◆ **EXERCISE AIM**
Every line of the material below that contains the string "tweet" must appear in the answer.

◆ **RECORDS SUPPLIED**
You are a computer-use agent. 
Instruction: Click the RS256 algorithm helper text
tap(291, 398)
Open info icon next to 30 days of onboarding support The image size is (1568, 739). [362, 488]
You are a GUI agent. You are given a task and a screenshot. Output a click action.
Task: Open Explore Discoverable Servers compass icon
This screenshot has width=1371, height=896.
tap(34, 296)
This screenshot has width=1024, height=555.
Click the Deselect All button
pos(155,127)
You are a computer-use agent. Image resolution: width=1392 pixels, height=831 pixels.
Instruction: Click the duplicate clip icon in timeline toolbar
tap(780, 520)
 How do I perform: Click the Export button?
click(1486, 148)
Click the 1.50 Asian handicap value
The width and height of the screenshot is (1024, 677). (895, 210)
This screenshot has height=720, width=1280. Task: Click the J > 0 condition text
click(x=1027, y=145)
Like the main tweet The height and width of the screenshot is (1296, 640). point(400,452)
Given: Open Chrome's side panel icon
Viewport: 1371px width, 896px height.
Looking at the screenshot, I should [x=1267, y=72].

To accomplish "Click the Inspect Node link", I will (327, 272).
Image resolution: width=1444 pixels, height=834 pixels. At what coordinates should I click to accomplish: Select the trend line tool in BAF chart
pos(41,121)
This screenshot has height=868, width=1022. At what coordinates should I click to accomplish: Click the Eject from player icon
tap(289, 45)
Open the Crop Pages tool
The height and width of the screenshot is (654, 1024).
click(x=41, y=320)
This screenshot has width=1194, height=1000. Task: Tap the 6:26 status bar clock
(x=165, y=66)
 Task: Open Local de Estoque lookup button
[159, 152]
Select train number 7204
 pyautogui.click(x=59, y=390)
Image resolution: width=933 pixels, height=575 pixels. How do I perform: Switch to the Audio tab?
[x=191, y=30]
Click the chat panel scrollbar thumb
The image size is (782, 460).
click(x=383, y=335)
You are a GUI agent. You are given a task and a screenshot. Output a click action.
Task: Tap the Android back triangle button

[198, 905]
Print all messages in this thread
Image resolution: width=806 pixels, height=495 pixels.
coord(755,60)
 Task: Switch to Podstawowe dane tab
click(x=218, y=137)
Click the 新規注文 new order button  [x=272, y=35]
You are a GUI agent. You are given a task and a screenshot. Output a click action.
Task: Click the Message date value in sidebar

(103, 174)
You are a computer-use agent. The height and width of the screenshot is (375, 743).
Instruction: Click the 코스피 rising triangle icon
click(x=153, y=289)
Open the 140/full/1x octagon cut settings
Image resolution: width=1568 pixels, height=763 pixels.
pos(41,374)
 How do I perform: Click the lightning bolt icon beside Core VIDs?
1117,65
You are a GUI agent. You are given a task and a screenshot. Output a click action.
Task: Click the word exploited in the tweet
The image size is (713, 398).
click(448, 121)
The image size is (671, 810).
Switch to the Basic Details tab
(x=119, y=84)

◆ **RESULT FOR THIS TASK**
Like the main tweet The height and width of the screenshot is (1296, 640). point(400,452)
Task: Click the word exploited in the tweet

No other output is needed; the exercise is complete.